One of the most unique data breaches of 2016 was linked to a radical right-wing Ukrainian political group. In July, the group posted a screenshot of information that they compromised from a urology group based out of Ohio to Twitter and uploaded half a million records to a Google cloud-based storage area. The information posted included names, addresses, phone numbers, birthdates, insurance ID’s and diagnoses. When asked the group stated that the motive was political, however, this specific urology group did not have anything to do with the issues.
In August, a company based out of New York that provides ID cards for health plans for big names such as Blue Cross Blue Shield and Health Now was involved in a data breach that consisted of almost 3.5 million records compromised. Information accessed consisted of names, dates of birth, ID numbers, dependents’ names and provider names. The hacker was able to gain unauthorized access to a server which held all of the private information.

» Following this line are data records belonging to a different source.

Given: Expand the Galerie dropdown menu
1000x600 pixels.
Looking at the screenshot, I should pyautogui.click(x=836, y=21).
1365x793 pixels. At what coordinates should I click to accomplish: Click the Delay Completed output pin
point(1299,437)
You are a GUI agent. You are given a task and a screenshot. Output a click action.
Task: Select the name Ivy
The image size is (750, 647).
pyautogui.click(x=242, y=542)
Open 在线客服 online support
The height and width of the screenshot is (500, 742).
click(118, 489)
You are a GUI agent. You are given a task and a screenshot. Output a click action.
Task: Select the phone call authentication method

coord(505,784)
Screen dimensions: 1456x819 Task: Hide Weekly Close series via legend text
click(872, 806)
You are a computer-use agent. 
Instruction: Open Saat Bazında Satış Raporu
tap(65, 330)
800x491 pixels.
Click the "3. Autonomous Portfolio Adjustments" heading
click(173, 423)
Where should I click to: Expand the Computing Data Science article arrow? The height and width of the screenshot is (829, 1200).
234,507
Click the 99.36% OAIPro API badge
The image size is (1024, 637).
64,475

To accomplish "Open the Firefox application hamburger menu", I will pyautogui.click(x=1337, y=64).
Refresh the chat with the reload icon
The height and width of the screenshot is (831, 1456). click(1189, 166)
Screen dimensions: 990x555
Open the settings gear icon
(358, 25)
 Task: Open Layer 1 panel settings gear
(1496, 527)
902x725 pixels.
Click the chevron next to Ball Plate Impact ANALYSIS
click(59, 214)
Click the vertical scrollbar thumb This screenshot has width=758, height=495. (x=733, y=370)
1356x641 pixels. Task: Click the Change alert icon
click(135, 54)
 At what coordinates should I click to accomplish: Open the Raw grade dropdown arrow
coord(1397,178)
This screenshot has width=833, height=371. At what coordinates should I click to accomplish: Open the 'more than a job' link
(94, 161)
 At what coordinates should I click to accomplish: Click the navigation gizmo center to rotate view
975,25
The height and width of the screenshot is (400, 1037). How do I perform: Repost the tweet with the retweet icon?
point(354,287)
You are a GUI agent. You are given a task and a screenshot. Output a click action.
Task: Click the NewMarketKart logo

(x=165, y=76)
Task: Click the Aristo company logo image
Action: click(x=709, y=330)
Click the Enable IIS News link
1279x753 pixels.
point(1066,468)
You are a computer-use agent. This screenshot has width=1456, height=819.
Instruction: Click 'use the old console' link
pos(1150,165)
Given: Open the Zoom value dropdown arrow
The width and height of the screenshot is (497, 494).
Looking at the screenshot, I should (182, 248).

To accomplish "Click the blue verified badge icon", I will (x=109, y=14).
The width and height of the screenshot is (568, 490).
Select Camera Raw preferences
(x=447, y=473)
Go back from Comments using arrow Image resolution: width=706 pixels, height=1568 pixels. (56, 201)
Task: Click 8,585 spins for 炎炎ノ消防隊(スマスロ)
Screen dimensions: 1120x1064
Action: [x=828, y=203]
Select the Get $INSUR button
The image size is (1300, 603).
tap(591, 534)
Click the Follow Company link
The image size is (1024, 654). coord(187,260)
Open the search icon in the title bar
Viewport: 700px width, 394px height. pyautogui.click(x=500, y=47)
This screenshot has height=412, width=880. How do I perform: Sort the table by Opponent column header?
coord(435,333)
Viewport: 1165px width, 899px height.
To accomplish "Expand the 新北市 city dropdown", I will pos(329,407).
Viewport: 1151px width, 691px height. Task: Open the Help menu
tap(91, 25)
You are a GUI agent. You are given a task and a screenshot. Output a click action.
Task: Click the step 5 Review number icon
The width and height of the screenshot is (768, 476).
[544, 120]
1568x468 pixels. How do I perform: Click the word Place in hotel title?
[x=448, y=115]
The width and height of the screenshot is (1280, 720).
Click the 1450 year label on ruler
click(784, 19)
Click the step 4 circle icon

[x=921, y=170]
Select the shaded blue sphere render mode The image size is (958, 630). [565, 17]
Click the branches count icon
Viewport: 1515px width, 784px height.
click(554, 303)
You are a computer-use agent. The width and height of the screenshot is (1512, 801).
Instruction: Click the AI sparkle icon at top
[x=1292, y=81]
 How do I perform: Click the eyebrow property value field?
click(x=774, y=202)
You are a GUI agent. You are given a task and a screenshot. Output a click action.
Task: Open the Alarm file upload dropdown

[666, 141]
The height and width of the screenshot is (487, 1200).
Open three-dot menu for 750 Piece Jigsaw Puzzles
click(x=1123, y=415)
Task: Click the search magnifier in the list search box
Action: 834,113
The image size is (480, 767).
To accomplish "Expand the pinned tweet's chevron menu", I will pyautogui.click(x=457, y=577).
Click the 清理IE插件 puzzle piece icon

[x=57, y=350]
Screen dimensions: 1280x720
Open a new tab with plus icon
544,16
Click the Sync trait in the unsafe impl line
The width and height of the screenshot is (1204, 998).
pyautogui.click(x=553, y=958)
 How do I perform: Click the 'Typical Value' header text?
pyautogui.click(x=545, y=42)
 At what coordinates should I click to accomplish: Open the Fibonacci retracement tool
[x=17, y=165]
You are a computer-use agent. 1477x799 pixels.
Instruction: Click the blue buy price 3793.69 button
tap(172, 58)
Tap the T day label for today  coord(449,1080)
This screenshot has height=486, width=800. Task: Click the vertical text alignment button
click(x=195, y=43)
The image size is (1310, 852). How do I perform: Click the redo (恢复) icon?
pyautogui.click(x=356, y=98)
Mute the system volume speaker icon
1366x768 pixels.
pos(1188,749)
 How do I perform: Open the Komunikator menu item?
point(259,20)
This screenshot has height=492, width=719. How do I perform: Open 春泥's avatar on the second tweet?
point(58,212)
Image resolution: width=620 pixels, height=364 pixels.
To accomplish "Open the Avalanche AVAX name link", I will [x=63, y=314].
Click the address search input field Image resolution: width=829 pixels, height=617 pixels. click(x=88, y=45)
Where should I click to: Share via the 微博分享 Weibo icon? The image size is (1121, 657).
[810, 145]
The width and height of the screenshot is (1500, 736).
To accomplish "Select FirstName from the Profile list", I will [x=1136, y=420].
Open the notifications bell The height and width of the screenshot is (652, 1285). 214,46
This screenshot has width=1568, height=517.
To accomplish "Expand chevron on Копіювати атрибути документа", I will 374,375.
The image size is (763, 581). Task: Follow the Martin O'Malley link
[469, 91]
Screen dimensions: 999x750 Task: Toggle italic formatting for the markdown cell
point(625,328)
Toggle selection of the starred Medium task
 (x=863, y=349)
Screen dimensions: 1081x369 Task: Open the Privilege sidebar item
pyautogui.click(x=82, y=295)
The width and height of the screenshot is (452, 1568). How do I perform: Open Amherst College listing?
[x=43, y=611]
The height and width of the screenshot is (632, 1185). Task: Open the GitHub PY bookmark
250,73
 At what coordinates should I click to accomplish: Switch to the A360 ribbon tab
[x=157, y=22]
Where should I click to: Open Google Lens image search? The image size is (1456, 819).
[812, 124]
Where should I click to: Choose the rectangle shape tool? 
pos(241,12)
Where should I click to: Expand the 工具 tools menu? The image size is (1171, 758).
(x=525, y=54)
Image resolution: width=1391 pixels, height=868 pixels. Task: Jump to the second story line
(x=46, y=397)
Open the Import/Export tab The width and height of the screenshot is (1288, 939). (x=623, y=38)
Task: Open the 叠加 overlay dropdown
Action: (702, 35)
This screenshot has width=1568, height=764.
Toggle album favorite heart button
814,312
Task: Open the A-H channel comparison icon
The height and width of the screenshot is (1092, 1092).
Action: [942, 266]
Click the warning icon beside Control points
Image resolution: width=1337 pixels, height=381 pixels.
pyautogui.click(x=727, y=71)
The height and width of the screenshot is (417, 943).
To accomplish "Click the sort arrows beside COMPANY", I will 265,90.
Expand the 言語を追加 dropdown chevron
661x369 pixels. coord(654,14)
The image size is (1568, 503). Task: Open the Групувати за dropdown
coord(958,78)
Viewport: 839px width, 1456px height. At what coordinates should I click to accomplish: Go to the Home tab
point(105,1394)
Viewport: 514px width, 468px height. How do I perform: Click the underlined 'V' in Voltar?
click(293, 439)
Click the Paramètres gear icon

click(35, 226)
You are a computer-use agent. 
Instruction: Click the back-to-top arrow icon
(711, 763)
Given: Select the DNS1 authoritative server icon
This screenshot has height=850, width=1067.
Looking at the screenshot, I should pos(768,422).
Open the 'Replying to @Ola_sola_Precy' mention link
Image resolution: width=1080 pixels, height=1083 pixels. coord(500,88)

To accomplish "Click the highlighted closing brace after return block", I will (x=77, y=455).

In December, almost half a million records were subject to exposure not because of a security attack, but rather a semi-truck. In Fort Myers, FL a truck driver, transporting a load of old paper medical records failed to securely lock the door on his truck, causing the medical records to fall from the vehicle and blow around. It took 3 days for officials to find all of the medical records that they could, however, not all were accounted for. There was no evidence that any information had been improperly used so far, but the information exposed consisted of everything from addresses and medical history to social security and financial information.